┌────────

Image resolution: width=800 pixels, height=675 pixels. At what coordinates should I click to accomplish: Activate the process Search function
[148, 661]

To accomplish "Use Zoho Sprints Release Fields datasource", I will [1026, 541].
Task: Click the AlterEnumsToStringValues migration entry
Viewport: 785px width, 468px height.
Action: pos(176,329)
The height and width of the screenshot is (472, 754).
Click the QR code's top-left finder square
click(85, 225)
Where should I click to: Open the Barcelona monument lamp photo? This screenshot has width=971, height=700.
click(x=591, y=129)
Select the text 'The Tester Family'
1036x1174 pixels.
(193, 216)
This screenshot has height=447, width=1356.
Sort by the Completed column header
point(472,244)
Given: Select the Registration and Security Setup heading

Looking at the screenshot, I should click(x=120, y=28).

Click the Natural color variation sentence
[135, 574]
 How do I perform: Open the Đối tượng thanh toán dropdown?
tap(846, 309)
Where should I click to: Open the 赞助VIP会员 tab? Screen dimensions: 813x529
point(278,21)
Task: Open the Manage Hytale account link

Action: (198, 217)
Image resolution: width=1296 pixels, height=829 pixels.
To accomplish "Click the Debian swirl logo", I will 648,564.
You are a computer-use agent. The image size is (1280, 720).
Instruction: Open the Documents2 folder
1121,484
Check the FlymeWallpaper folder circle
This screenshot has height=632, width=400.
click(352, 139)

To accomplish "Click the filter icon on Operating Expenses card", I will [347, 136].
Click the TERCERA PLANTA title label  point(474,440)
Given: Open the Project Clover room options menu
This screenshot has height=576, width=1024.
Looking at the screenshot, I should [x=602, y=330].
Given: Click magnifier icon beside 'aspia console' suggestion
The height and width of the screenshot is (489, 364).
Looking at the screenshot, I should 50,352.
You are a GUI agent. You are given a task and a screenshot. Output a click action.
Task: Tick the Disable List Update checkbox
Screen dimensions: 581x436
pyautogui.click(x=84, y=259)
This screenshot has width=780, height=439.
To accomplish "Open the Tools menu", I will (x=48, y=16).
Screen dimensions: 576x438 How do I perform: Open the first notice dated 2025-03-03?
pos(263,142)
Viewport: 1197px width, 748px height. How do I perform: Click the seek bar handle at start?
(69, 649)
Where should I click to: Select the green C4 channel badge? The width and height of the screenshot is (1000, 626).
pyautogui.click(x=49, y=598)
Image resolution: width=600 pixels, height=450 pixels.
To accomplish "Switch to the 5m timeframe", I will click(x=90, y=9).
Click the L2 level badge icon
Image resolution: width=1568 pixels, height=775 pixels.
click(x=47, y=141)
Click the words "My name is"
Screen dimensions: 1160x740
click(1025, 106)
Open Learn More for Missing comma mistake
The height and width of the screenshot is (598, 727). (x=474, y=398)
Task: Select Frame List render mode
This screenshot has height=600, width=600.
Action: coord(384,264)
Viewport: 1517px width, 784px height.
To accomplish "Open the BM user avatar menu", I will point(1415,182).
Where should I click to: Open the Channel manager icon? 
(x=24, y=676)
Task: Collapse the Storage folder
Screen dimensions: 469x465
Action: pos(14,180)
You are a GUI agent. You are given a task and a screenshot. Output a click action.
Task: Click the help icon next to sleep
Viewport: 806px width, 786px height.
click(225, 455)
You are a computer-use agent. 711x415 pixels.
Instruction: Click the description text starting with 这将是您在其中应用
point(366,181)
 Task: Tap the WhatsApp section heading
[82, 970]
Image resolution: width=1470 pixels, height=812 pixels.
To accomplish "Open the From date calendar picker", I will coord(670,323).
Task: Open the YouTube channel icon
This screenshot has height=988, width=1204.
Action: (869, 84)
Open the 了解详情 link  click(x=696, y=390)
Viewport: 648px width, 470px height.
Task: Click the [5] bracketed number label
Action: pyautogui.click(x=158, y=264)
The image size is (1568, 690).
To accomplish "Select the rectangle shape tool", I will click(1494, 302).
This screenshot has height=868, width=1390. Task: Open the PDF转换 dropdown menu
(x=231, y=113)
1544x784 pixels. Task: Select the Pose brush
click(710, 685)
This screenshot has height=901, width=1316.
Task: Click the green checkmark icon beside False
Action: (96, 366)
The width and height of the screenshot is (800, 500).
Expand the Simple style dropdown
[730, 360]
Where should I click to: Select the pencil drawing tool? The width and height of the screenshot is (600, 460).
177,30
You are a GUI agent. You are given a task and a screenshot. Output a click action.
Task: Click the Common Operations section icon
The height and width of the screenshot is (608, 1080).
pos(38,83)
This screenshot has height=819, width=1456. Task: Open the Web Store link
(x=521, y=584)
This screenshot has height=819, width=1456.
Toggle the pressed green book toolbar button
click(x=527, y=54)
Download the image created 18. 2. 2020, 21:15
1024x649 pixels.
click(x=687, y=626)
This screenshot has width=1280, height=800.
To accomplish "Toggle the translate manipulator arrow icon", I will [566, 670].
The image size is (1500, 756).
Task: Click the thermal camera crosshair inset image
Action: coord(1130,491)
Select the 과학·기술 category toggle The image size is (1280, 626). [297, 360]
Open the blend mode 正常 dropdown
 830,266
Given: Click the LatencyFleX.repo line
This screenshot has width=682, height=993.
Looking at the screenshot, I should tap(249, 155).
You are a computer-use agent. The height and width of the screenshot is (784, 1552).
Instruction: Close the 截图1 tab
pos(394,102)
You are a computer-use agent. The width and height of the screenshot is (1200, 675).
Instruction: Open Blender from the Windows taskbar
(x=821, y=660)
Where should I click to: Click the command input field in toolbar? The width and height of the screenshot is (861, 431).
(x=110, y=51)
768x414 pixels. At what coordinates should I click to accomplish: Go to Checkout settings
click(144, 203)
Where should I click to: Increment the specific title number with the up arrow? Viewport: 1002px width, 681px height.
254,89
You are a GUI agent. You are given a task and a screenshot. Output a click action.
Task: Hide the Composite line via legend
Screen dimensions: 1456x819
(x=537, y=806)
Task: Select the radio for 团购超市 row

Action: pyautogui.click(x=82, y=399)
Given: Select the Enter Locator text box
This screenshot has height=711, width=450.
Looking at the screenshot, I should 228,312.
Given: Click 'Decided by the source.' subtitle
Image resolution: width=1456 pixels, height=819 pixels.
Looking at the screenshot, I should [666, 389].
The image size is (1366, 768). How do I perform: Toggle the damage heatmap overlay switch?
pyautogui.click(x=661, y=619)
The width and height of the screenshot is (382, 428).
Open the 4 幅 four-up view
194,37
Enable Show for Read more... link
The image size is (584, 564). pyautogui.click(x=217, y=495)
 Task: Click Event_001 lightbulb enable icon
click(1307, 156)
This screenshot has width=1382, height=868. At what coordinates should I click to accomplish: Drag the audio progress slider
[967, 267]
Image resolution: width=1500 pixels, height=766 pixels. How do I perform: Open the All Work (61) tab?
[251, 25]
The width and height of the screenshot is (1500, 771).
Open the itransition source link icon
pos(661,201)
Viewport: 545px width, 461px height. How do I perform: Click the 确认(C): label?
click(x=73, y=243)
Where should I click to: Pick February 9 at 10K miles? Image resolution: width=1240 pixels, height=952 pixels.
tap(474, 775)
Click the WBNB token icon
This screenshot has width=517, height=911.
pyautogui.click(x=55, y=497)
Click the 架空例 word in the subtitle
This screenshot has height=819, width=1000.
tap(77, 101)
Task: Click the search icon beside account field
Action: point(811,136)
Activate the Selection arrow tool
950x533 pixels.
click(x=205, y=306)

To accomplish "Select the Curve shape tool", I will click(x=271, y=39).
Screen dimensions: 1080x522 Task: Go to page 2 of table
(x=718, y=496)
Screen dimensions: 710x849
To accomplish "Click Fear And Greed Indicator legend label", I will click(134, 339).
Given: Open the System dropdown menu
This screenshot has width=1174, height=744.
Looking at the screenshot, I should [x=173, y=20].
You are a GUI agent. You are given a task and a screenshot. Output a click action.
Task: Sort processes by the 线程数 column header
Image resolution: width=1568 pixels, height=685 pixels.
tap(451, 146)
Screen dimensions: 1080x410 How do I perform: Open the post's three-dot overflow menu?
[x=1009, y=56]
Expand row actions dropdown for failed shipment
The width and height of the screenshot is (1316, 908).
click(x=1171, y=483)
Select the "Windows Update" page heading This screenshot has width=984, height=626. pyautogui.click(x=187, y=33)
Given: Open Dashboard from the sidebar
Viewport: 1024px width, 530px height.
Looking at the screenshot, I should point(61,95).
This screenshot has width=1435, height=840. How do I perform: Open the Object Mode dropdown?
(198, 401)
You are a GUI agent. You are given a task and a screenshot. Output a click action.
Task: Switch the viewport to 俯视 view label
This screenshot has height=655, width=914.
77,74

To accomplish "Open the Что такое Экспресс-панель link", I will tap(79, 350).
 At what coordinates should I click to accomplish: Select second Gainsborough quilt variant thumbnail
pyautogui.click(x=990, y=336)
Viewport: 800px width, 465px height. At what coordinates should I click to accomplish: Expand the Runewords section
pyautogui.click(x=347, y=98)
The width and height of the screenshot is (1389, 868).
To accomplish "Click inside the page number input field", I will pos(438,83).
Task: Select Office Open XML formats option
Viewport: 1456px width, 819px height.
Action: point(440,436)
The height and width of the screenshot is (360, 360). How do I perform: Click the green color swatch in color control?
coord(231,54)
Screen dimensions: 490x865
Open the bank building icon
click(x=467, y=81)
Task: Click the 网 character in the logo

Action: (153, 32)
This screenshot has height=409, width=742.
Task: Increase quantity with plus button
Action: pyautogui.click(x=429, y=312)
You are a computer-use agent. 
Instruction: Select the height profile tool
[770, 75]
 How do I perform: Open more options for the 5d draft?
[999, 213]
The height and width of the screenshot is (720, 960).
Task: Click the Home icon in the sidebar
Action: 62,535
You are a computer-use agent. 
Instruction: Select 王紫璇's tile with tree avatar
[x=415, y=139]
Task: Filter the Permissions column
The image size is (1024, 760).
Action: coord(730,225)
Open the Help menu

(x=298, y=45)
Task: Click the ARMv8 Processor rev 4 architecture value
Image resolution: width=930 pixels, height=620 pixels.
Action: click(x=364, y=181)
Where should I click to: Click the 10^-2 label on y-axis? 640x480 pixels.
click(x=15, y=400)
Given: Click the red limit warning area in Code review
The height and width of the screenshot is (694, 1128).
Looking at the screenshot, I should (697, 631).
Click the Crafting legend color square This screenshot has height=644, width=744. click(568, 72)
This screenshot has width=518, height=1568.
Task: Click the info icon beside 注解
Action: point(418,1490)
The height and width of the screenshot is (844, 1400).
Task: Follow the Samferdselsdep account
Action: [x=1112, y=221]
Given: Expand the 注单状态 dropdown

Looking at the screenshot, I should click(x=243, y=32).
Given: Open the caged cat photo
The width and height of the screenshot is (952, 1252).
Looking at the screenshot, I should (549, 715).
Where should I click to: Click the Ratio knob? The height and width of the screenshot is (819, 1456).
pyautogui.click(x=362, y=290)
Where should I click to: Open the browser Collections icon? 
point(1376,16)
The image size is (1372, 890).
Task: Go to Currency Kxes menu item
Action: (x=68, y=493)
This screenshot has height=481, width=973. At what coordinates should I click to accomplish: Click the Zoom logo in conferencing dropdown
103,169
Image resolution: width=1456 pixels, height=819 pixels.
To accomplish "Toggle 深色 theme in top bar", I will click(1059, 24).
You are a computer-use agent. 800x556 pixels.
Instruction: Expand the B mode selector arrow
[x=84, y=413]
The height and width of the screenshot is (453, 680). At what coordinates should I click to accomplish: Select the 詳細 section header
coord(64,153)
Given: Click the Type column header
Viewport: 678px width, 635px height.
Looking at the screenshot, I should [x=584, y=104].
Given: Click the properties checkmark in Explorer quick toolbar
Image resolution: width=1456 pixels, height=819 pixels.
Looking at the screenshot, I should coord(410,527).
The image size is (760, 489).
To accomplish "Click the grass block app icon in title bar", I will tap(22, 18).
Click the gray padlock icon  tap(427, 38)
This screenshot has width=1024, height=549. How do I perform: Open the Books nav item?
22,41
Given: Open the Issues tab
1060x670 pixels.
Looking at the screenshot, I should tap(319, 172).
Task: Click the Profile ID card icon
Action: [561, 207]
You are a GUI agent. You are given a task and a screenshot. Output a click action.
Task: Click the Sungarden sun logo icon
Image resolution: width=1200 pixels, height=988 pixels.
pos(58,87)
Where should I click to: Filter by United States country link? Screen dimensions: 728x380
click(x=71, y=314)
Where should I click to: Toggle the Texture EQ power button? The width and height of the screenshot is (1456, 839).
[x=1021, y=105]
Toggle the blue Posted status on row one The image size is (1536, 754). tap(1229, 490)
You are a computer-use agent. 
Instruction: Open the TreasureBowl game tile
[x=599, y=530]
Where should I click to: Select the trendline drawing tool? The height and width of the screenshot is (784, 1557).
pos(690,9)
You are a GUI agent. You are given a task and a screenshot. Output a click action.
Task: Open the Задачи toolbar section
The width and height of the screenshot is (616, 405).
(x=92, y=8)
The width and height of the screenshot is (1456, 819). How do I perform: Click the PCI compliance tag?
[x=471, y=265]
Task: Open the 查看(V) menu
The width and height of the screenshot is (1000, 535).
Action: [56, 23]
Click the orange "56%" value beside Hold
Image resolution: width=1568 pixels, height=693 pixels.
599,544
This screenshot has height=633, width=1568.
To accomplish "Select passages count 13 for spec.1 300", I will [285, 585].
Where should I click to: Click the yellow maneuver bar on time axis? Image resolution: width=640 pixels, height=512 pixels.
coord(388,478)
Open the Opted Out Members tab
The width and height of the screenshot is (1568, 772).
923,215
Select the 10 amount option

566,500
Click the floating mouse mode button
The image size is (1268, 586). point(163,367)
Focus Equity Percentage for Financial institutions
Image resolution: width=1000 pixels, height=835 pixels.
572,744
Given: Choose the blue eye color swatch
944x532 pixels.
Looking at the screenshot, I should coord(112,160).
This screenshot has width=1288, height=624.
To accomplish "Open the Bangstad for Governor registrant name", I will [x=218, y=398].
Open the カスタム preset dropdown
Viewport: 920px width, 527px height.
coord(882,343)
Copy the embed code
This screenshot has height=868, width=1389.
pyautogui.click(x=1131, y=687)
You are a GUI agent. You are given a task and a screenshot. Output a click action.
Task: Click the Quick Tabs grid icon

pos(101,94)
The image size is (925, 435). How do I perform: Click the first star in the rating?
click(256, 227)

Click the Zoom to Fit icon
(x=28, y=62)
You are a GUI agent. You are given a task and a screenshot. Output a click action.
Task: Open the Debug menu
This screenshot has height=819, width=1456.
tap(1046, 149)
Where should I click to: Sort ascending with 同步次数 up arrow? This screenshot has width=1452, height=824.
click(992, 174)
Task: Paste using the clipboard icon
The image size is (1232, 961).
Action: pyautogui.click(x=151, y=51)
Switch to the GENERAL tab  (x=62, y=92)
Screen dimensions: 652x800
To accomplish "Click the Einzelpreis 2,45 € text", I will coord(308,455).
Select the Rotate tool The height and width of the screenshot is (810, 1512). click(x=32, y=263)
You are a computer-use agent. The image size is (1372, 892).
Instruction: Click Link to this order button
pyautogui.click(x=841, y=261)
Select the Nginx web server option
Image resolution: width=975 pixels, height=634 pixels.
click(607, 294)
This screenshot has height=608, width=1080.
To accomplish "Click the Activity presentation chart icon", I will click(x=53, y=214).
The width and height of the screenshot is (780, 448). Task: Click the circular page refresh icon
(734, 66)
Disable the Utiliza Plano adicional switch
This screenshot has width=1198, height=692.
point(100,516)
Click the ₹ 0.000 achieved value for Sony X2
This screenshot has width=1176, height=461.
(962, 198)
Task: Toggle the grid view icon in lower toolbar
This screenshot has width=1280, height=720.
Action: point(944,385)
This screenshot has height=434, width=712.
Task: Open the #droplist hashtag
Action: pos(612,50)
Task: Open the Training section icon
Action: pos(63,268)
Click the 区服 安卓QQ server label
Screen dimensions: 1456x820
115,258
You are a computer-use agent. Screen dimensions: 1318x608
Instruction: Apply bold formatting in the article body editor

└────────

=== Short task ===
Rewrite the items from the line with "Enable Show for Read more... link" to the line with "click(1307, 156)", changing "lightbulb" to "light bulb" and leaving everything else as it is.

=== Exercise result ===
Enable Show for Read more... link
The image size is (584, 564). pyautogui.click(x=217, y=495)
 Task: Click Event_001 light bulb enable icon
click(1307, 156)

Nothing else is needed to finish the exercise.